Cuando se recobró, Aelita se sacó del bolsillo un pañuelo y lo usó para sonarse la nariz y presionarlo contra sus ojos húmedos.
—Gracias, chicos —murmuró después—. Os quiero mucho.
Permanecieron en silencio durante unos instantes, escuchando el sordo rugido de la furgoneta.
—¿Hay algo más que debería recordar? —preguntó luego Aelita.
—Sólo otra cosa —empezó Jeremy—. Hace algunas semanas...
—Volvimos a la sala del superordenador —dijo Odd.
—Estuvimos hablando todos juntos, y pensamos en el secreto que habíamos compartido —añadió UIrich.
—Pero también en lo peligroso que había sido, con X.A.N.A. tratando de matarnos, y lo de William, y tu padre...
—Comprendimos que lo que habíamos tomado por un inmenso videojuego en realidad no lo era...
—Sino que estaba relacionado con el resto del mundo. Con la realidad.
—Así que decidimos apagarlo. Apagar el superordenador.
—Fuiste tú la que lo hizo, Aelita.
—Eras la única que podía hacerlo. Nos lo explicó tu padre. Te acercaste tú sola al interruptor general, con
todos nosotros detrás de ti...
—Dijiste «Mi padre lo habría querido así», y bajaste la palanca.
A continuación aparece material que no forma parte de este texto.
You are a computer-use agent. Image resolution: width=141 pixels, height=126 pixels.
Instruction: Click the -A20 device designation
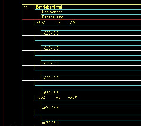click(x=72, y=97)
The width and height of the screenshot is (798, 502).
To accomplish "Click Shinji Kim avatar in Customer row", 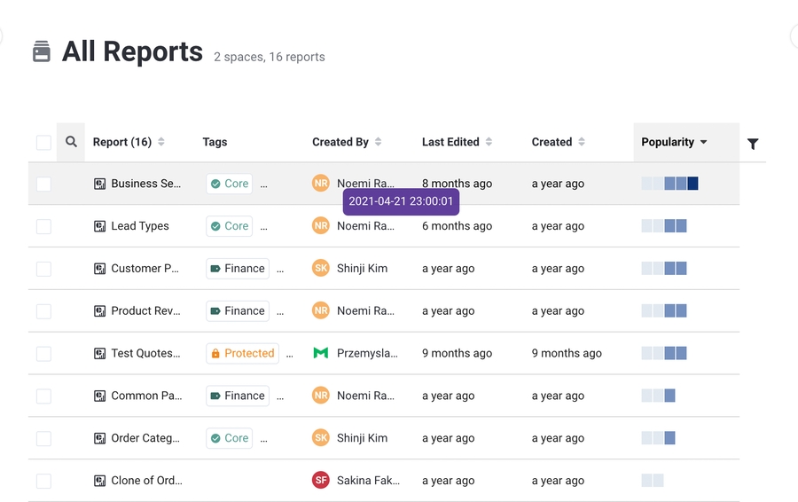I will point(321,268).
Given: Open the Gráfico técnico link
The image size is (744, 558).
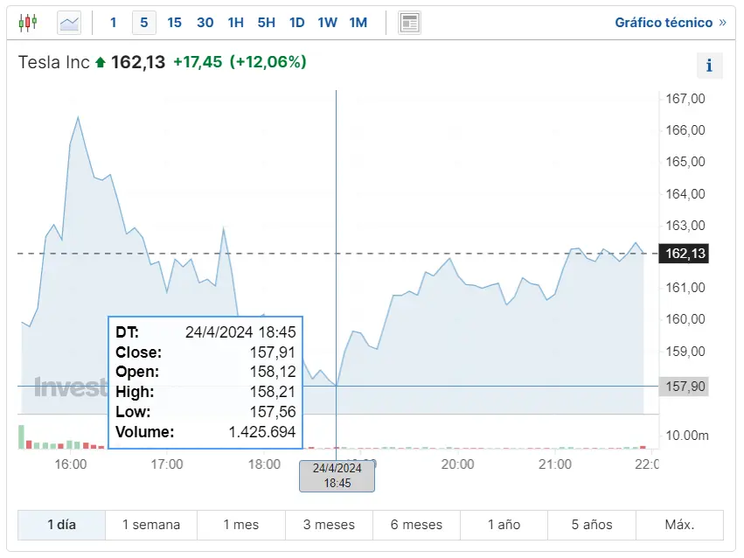Looking at the screenshot, I should pyautogui.click(x=670, y=23).
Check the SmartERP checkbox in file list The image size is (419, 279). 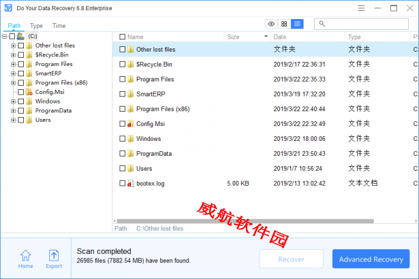pos(123,94)
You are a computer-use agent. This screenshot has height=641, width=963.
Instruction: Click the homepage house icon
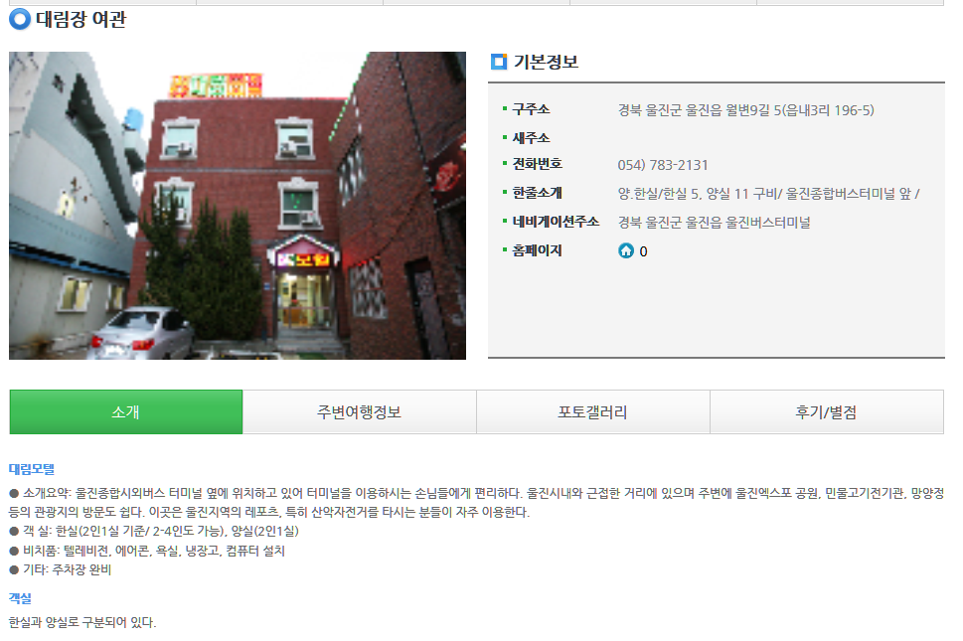click(625, 250)
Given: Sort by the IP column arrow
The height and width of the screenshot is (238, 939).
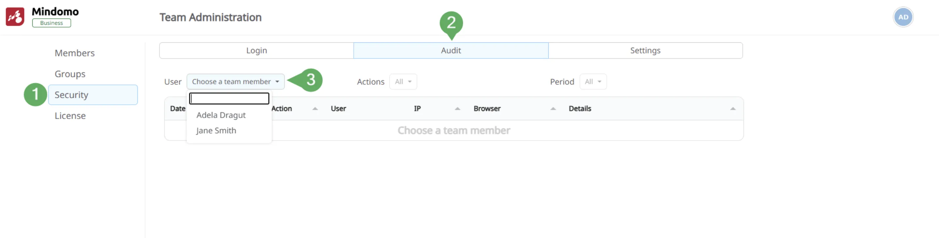Looking at the screenshot, I should pyautogui.click(x=457, y=109).
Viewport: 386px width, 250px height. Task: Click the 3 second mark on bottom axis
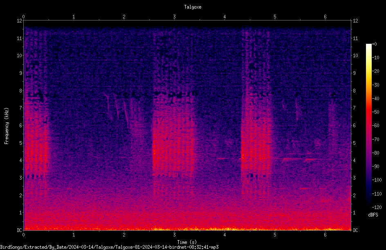point(174,235)
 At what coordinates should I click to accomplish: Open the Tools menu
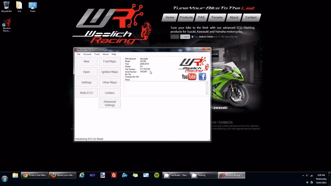click(97, 54)
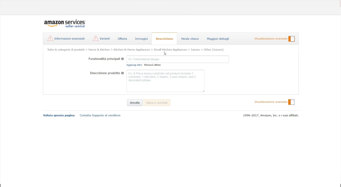
Task: Click the Rimuovi ultimo link
Action: (x=152, y=65)
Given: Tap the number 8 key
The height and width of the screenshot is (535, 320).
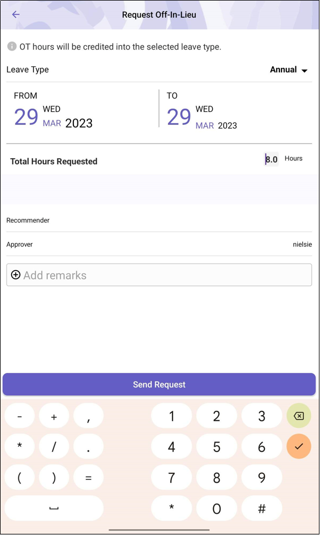Looking at the screenshot, I should point(216,477).
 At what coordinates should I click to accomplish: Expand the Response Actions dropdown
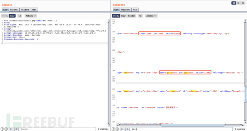151,16
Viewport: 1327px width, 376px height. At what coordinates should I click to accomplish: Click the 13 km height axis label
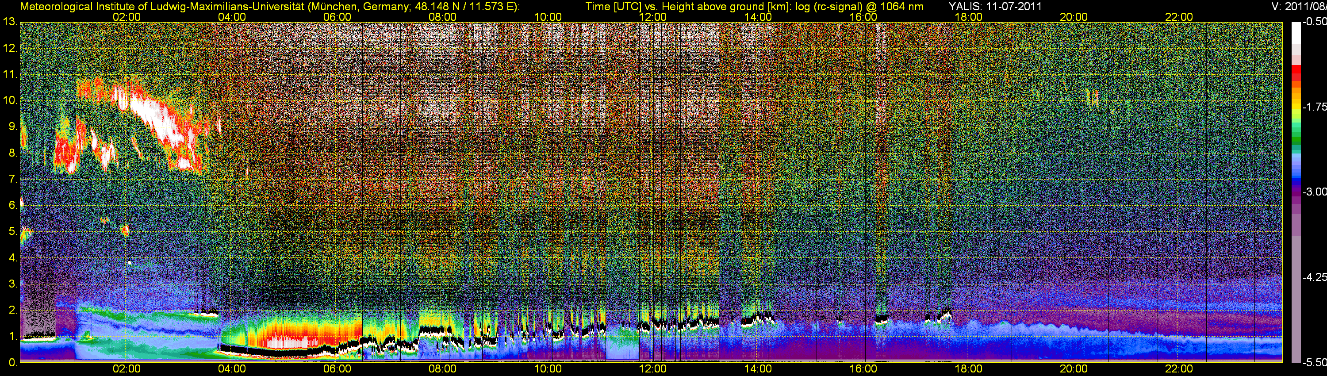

—Y luego nos fuimos todos a mi cuarto —concluyó Jeremy—. Desmontamos mi portátil, con el que me
conectaba al ordenador de la fábrica...
—Lo metimos en un armario.
—Era lo más adecuado.
—Basta de monstruos.
—Y basta también de informática, aparte de cuando sirve para comprar billetes de tren... —dijo Jeremy,
rascándose la cabeza.
—Y mucho ojito también con eso —añadió Odd—. ¡Mira en qué movidón hemos estado a punto de meternos!
A pesar de todo, a pesar del dolor todavía reciente de ciertos recuerdos, la broma de Odd les causó a todos un extraño efecto.
Lentamente, casi con vergüenza, los muchachos empezaron a reírse, primero bajito, y luego cada vez con
más fuerza.
Y cuando ya lo dejaron, entendieron que aquella risa era uno de los momentos más hermosos de su amistad.
Alguien dio unos golpes contra la puerta de la furgoneta.
—¡Ey, polizones! ¿Todo bien?
Era René Crane. Lo oyeron forcejear con la cerradura, y la puerta se abrió de sopetón.
Fuera todavía estaba oscuro como la boca del lobo. La chaqueta del hombre se encontraba cubierta por
una fina capa de nieve, y un pequeño huracán de copos blancos se arremolinaba detrás de él.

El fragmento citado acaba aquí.